Output, without alteration, the first line of the entries and each line after it, stopping with the line that contains "Task: Click the cut codes 설도(BF007),양지(BF008)".

BEGIN

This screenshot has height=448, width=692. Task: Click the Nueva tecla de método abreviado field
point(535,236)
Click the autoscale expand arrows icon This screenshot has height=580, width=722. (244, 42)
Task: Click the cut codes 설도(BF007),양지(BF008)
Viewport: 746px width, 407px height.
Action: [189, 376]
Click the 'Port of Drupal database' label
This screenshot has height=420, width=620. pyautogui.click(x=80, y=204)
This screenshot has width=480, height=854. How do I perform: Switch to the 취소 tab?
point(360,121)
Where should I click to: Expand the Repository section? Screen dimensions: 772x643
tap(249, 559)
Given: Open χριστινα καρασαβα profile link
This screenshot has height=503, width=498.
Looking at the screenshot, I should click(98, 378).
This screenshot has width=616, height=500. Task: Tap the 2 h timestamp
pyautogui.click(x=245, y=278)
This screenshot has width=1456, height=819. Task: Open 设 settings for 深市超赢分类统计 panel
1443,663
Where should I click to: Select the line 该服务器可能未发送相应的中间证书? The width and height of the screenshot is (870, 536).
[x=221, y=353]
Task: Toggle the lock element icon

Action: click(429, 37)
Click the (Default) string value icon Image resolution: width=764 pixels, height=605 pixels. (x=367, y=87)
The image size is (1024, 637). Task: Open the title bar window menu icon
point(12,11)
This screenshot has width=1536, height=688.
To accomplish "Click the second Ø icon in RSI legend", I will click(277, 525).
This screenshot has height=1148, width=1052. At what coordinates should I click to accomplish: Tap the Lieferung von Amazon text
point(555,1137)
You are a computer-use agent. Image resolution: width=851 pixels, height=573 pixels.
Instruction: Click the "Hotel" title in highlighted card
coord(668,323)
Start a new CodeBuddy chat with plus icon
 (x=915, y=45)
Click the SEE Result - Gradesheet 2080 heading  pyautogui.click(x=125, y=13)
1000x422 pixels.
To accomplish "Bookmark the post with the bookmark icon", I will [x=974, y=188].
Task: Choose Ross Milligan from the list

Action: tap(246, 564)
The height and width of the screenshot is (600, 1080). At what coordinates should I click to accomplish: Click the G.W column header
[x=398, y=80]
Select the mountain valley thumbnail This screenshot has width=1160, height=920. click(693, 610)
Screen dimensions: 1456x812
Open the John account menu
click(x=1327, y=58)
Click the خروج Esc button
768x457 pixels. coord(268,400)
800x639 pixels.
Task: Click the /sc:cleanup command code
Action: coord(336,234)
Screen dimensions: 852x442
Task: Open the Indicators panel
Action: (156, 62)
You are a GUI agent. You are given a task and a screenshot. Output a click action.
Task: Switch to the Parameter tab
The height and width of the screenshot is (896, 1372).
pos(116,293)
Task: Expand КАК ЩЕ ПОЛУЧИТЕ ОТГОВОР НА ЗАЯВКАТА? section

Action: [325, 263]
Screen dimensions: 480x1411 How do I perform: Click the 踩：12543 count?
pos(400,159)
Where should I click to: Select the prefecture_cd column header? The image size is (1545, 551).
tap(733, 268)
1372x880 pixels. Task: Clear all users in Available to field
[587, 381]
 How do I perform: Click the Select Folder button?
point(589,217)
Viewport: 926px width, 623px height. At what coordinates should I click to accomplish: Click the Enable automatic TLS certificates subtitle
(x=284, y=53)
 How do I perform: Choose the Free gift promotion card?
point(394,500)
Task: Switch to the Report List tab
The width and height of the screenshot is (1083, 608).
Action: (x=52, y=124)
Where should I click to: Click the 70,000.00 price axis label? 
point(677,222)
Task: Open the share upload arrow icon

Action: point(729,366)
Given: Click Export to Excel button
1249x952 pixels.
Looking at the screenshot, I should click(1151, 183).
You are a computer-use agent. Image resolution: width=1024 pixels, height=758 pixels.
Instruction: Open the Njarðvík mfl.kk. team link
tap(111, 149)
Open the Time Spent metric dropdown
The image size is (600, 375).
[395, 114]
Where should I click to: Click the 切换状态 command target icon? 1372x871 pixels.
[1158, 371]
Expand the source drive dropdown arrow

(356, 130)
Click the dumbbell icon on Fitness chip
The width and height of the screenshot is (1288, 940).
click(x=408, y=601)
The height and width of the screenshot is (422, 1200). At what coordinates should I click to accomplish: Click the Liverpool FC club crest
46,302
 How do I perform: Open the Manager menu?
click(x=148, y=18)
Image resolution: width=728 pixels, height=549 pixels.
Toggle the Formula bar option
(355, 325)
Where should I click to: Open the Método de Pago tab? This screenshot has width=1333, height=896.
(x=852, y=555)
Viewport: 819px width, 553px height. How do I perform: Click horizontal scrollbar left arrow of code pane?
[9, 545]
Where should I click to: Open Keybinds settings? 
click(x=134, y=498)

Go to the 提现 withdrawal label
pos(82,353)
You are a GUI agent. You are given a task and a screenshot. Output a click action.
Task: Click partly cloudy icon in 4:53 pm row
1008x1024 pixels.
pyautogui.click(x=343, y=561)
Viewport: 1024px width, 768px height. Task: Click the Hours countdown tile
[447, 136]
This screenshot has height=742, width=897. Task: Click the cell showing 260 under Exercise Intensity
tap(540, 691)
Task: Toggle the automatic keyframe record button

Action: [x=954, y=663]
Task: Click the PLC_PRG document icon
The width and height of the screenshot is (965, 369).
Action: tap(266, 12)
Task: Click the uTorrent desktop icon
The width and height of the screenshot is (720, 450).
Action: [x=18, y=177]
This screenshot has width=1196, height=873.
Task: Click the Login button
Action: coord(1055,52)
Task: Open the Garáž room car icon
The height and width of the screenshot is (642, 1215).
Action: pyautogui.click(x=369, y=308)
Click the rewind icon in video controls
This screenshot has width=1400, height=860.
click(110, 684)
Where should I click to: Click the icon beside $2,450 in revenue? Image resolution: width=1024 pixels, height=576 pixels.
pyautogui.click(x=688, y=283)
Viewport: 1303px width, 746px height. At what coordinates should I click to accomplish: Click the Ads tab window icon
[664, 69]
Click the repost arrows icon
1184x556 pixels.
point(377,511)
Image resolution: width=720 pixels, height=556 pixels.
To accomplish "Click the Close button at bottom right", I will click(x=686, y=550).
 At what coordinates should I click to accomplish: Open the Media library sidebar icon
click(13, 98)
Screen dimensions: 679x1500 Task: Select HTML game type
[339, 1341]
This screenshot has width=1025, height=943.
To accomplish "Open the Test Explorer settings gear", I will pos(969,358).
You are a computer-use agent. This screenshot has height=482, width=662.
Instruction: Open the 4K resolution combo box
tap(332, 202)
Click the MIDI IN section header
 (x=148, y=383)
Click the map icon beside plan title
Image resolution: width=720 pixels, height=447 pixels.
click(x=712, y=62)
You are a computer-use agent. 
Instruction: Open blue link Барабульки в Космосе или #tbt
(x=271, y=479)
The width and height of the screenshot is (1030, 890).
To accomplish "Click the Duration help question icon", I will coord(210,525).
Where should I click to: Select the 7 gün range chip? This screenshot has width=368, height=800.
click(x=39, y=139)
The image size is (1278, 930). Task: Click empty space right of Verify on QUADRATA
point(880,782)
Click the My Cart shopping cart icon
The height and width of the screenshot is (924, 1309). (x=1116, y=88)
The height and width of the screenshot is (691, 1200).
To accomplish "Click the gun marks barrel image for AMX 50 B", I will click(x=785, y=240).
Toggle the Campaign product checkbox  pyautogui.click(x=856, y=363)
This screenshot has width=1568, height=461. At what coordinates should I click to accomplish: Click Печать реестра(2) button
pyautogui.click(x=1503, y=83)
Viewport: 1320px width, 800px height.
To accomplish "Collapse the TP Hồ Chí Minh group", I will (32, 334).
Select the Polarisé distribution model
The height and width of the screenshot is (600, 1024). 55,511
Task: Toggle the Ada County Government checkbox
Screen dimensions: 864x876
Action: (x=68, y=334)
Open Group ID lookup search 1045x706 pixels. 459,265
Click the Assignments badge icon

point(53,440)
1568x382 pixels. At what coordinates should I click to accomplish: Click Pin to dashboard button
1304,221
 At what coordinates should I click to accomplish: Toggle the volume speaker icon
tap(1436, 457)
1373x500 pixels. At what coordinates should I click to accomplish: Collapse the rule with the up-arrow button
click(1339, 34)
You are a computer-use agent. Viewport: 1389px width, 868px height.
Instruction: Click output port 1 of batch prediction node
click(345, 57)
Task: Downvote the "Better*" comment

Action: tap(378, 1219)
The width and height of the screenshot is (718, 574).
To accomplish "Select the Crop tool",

END

◆ **TASK RESPONSE**
This screenshot has height=448, width=692. Task: Click the Nueva tecla de método abreviado field
point(535,236)
Click the autoscale expand arrows icon This screenshot has height=580, width=722. (244, 42)
Task: Click the cut codes 설도(BF007),양지(BF008)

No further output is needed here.